#### ASSIGNMENT
Return each entry below exactly. Skip the images.

#### MATERIAL SUPPLIED
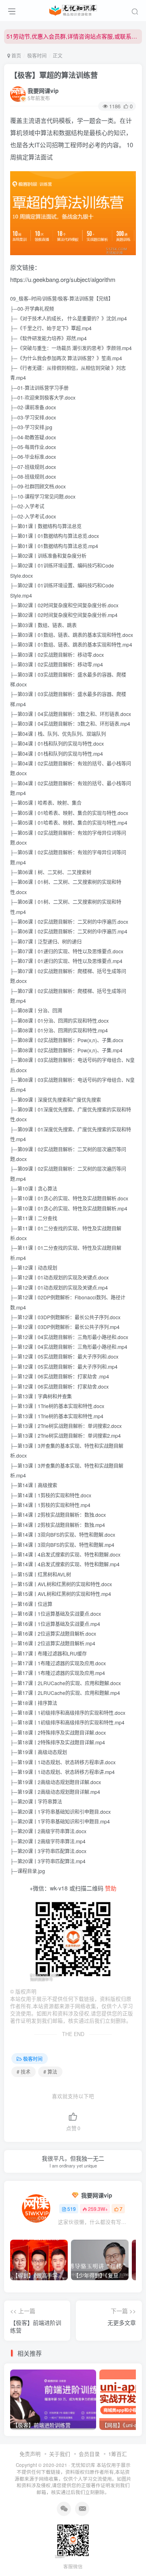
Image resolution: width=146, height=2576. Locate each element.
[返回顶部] (134, 2552)
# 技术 (23, 2071)
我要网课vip (43, 90)
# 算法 (50, 2071)
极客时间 (37, 55)
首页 (15, 55)
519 (71, 2208)
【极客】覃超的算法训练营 (54, 75)
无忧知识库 (83, 2465)
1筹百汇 (117, 2454)
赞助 (110, 1888)
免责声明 (30, 2454)
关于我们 (59, 2454)
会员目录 (89, 2454)
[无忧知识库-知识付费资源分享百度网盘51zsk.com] (73, 9)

#### FINAL ANSWER
Image resolution: width=146, height=2576. Locate each element.
[返回顶部] (134, 2552)
# 技术 (23, 2071)
我要网课vip (43, 90)
# 算法 (50, 2071)
极客时间 (37, 55)
首页 (15, 55)
519 (71, 2208)
【极客】覃超的算法训练营 (54, 75)
无忧知识库 (83, 2465)
1筹百汇 (117, 2454)
赞助 (110, 1888)
免责声明 (30, 2454)
关于我们 (59, 2454)
会员目录 (89, 2454)
[无忧知识库-知识付费资源分享百度网盘51zsk.com] (73, 9)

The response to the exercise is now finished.